Cosmetics Cleared of Acne Risk

Contributed by Jodie


NEW YORK (Reuters)

Many cosmetics never deserved a reputation of causing acne, according to a California dermatologist.

"There has been the assumption that over-the-counter cosmetics aggravate acne in women," said Dr. Patricia Engasser, a dermatologist for Kaiser Permanente Medical Center in Redwood City, California.

But improved methods for studying the products' effects on skin show that oil-based cosmetics do not plug the pores and are unlikely to cause acne in adult women.

In fact, according to a recent study, petrolatum and moisturizing agents in cosmetics may even deserve praise as acne-clearing aids rather than blame as acne villains. In a study published in 1996, twenty patients found that their acne improved when they used petrolatum jelly or cream on their faces for 22 weeks.

And Engasser noted that finding oils on the ingredient lists of cosmetics "isn't a good way of telling whether they aggravate acne or not. Just because something has oil in it, you can't assume it's going to aggravate acne."

The skin specialist said results of tests in the early 1970s on rabbit ears helped place the blame on cosmetics as acne inducers.

"Many people then labeled oil-containing products as bad for the skin," Engasser explained.

Recently, the researchers that originally did the work re-visited these findings, tested the products again, and concluded the problem wasn't as bad as originally thought.

"Oil-free cosmetics have no scientific basis," said Engasser in a report published in Family Practice News.
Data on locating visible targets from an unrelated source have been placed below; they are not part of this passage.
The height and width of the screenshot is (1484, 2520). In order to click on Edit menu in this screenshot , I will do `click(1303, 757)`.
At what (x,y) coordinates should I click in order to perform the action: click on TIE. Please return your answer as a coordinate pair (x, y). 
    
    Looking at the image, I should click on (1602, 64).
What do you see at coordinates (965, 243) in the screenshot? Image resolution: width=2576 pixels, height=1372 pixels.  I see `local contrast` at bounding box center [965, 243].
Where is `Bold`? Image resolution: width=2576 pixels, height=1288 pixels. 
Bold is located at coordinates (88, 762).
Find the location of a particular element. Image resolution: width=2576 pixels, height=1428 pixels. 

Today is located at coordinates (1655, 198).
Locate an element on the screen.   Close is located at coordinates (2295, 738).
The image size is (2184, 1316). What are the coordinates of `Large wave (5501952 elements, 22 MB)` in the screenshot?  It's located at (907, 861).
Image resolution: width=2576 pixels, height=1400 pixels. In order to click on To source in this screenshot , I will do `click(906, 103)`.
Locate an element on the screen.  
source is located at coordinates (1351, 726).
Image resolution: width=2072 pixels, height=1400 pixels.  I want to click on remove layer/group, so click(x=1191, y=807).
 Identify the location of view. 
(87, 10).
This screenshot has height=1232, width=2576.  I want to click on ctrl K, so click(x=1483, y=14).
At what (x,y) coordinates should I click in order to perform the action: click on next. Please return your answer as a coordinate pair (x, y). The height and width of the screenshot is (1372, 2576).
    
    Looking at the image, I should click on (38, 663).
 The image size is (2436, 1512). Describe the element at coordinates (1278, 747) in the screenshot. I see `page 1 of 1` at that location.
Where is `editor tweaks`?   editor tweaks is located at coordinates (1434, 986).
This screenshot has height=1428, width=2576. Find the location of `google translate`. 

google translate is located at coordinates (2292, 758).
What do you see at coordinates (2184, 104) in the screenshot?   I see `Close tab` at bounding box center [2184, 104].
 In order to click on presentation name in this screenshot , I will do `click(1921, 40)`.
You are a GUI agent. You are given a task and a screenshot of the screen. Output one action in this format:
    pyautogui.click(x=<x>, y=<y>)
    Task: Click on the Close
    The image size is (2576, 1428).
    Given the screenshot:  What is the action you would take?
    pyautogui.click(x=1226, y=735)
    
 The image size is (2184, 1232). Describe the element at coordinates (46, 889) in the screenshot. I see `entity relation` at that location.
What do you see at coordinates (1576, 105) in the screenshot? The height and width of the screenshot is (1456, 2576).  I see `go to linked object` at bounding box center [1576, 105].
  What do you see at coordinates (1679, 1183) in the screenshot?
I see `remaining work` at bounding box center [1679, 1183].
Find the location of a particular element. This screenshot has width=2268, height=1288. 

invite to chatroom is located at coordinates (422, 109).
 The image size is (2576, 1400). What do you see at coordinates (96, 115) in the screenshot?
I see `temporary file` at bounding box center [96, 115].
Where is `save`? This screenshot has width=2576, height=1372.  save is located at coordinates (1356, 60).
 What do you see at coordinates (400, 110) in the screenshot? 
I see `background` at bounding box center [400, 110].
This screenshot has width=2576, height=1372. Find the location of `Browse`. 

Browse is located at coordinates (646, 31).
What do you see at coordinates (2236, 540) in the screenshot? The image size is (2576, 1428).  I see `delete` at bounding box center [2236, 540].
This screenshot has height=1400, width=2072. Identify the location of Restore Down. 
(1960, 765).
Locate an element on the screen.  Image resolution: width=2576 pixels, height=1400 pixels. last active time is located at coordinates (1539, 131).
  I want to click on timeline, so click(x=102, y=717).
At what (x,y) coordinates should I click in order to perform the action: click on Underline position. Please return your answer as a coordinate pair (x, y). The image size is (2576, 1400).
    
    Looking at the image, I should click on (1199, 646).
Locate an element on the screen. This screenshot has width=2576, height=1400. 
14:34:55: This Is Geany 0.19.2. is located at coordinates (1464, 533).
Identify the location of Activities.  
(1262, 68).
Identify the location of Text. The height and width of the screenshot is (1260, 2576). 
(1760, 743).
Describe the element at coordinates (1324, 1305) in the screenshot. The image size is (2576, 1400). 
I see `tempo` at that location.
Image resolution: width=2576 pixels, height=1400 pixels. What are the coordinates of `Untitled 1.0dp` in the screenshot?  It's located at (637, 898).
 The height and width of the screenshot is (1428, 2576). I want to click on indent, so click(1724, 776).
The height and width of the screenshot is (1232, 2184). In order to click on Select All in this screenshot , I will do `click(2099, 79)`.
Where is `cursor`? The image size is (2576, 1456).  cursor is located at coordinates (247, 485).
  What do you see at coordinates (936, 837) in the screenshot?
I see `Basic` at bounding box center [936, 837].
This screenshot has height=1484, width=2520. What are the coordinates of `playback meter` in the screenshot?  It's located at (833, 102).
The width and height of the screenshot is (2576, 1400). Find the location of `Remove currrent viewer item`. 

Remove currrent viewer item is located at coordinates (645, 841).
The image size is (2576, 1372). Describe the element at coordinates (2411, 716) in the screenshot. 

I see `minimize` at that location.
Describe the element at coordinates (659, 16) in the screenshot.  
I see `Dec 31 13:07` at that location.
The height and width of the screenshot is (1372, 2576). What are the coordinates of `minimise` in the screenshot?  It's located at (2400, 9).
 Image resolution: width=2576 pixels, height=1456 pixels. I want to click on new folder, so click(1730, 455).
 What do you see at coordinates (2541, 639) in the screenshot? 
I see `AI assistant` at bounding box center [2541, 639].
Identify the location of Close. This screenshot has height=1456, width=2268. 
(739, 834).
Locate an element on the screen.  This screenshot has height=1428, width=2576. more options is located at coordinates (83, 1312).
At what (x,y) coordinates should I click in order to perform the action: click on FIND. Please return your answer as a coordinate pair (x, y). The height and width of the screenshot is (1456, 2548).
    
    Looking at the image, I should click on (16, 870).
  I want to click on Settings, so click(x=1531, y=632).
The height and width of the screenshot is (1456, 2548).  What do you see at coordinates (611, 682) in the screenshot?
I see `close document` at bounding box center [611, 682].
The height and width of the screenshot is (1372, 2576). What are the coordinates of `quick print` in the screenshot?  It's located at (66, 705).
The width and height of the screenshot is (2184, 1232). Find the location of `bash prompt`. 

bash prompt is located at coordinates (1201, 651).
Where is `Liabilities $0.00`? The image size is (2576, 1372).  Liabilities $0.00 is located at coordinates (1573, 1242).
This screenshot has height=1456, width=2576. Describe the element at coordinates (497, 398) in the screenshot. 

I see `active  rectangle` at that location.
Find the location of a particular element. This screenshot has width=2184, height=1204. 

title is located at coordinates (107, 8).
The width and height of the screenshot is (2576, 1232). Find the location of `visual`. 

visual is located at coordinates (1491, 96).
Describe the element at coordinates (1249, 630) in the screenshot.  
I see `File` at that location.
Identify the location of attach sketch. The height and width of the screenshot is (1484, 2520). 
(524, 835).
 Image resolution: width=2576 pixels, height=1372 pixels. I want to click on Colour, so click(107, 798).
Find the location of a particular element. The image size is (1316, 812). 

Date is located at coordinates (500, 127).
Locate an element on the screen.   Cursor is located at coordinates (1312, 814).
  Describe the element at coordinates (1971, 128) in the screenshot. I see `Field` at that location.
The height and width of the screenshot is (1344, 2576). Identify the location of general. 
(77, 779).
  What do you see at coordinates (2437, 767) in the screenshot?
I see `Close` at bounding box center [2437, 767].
These products "are not 'plugging the pores."'

In an interview with Reuters Health, Engasser pointed to other recent findings showing that the upper layer of skin -- the stratum corneum -- is not adversely affected by oily compounds, including moisturizers with glycerin. Instead, when treated with such products, cells tend to lose less water and maintain their elasticity. Moisturizing lotions can also prevent skin irritation, and help prevent the growth of harmful bacteria.

"When skin becomes dry, it becomes less flexible and brittle. Glycerin may, in fact, make it more flexible, as does water," Engasser said. "Water is the primary thing that softens the stratum corneum, and usually that's how a moisturizer works -- by helping to preserve water," she added. "But there's some evidence that glycerin itself may soften the skin -- the stratum corneum -- and make it more flexible."

In her report to a recent meeting of the American Academy of Dermatology in San Francisco, Engasser also told the assembled skin specialists that much of the "hype" surrounding the cosmetic ingredients alpha hydroxy acids may be exaggerated.

She said alpha hydroxy acids have "an extremely modest" effect on skin.

Engasser also noted that some cosmetics now contain benzoyl peroxide, which helps control acne. In addition, some manufacturers no longer use emulsifiers, "which are like a detergent," she said. "They're trying to make a product which is less irritating to skin."

"This is just a whole new movement in cosmetics in the last five to ten years," the dermatologist explained. "Manufacturers recognize women will complain about their skin being made sensitive (by cosmetics), and products are being aimed at reducing irritation and sensitivity," she said. "Today's cosmetics probably are less troublesome to the skin than before."